What this task involves
In the post on TorchRL replay buffers, what does the new memory-mapped storage make possible?

Passage given
[RFC] TorchRL Replay buffers: Pre-allocated and memory-mapped experience replay

vmoens · June 29, 2022, 11:23am

TorchRL Replay buffers: Pre-allocated and memory-mapped experience replay

TL;DR: We introduce a new memory-mapped storage for Replay Buffers that allows to store a large amount of data across workers and nodes, with low-latency indexing and writing.

Replay buffers are a popular feature of reinforcement learning libraries, so much so that independent packages have been dedicated to them. Getting this right of the uttermost importance to us.

We identify the following features we think researchers will be looking for in a replay buffer:

Sampling efficiency : getting the indexes of the items to sample should be fast, even with very large buffers (=> prioritized replay buffers).
Indexing efficiency : Indexing and returning a usable stack of elements from the replay buffer should be fast. Indexing should also be easy (e.g. storage[idx] or similar).
Storage modularity : it should be possible to easily choose where to store the elements stored in the buffer, e.g. in memory, on disk, perhaps on cuda etc.
Sampling modularity : integrating new samplers should be doable with little effort.
Distributed access : it should be possible for multiple workers/nodes to access a common replay buffer and write items into it.

As we prepare for a beta release of the library, we thought that it would be important to stabilize the replay buffer API as we can still introduce bc-breaking changes in the library. Once we’ll be at the beta stage and after, our API should be stable enough such that users can rely on it without worrying about upcoming upgrades. Hence, we are doing our best to tick all the above-mentioned boxes as soon as can be.

Rows from a dataset
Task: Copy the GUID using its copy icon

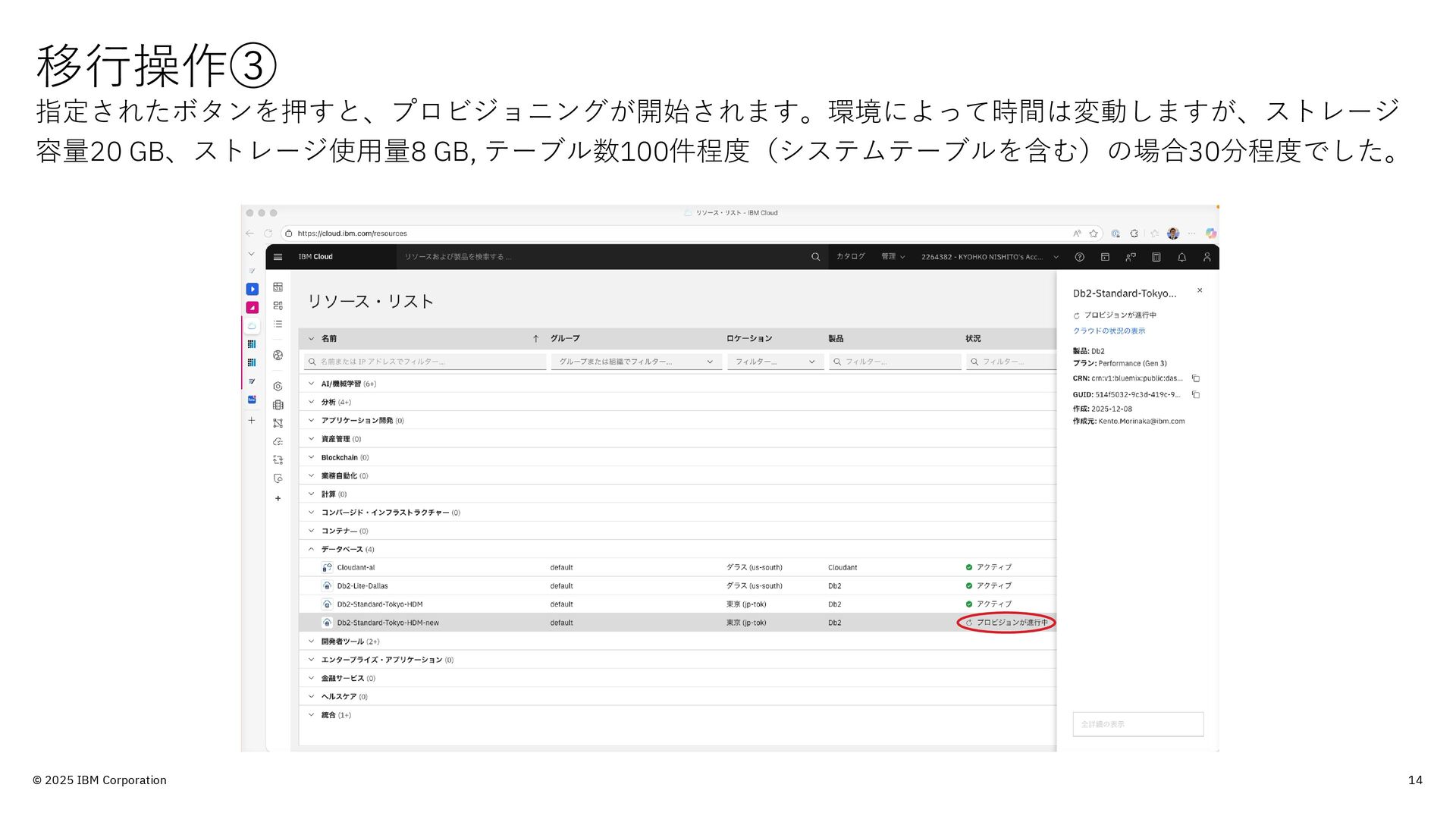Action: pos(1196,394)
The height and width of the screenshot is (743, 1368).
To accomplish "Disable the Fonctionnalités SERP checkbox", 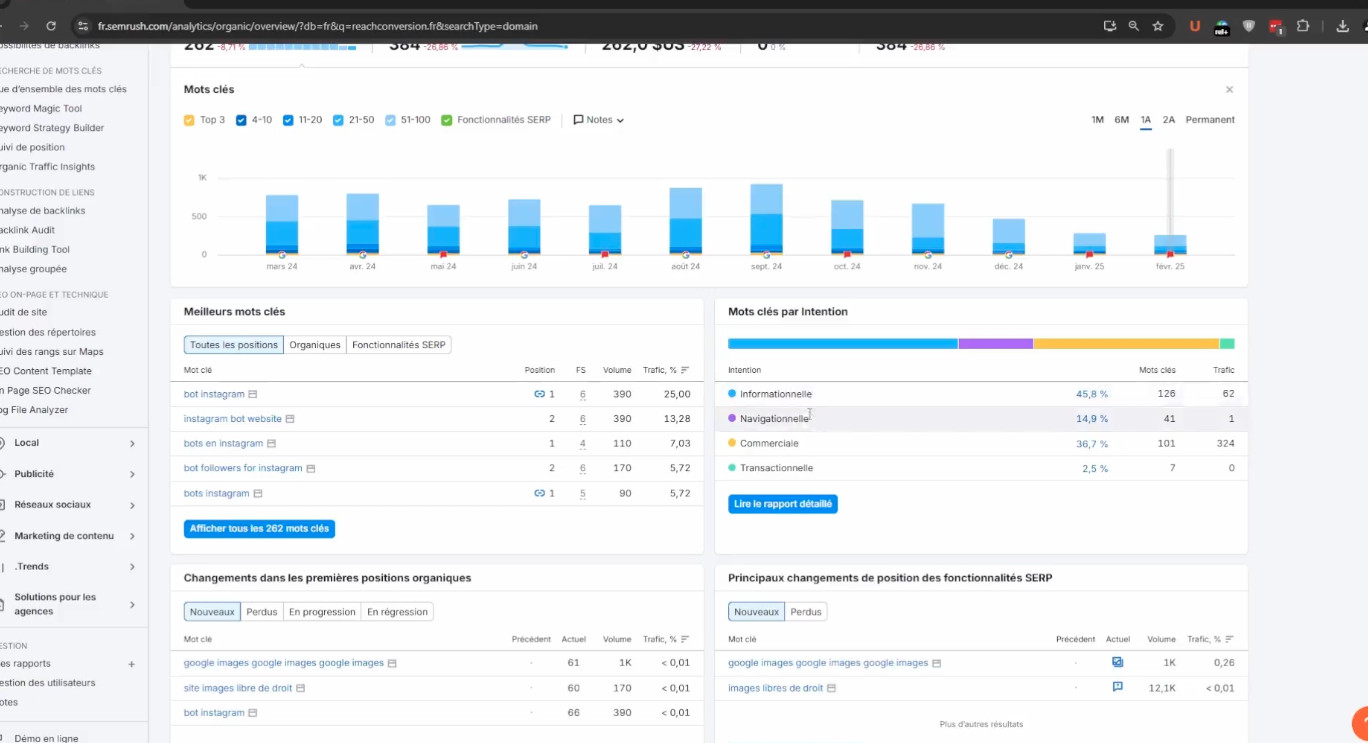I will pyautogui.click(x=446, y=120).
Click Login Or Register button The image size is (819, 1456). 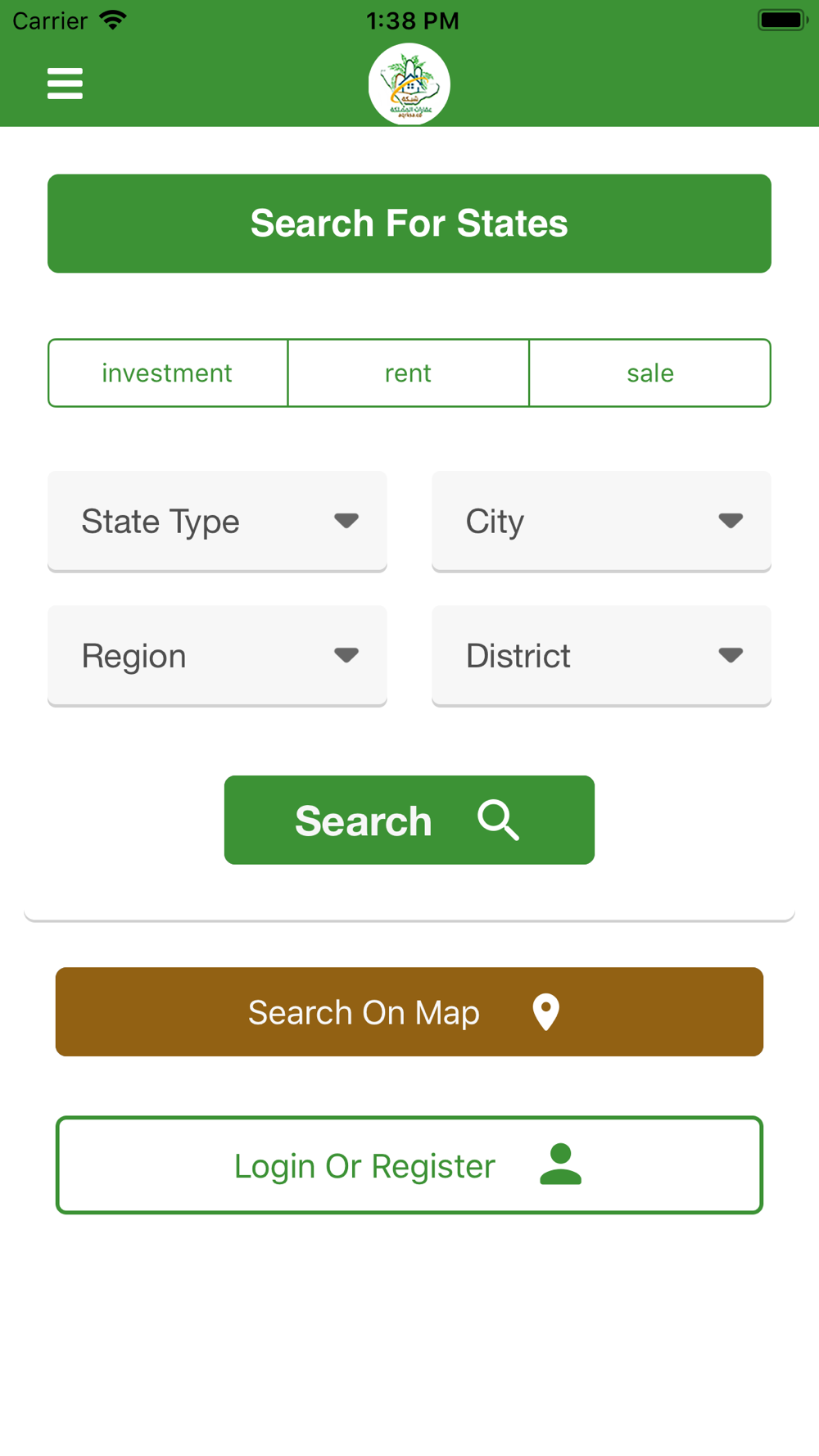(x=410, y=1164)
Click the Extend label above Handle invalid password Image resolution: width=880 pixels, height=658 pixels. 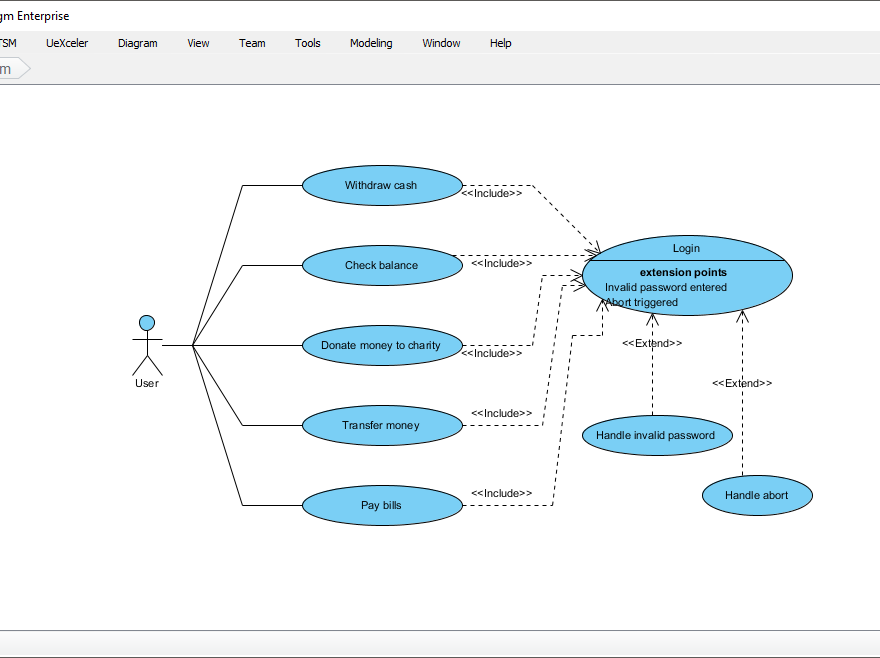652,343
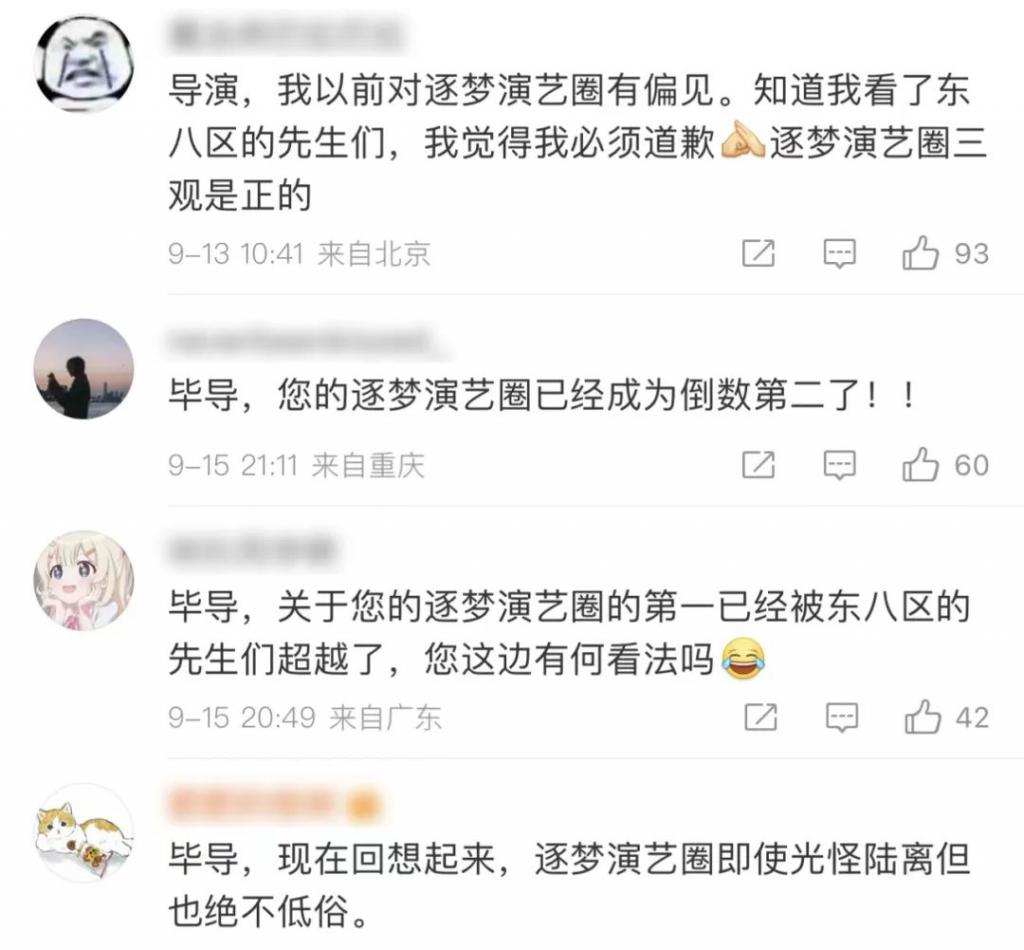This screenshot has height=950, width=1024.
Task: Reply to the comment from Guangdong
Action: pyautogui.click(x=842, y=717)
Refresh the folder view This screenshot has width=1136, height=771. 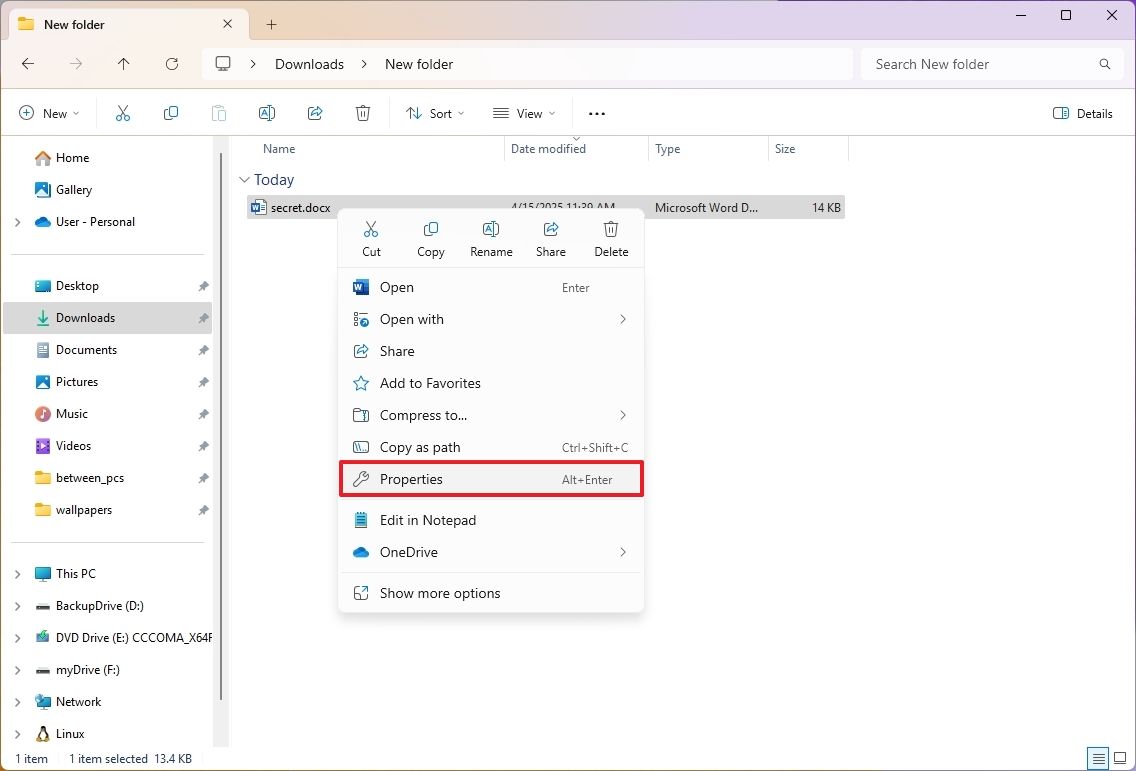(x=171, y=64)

Written answer
It lets a large amount of data be stored across workers and nodes, with low-latency indexing and writing.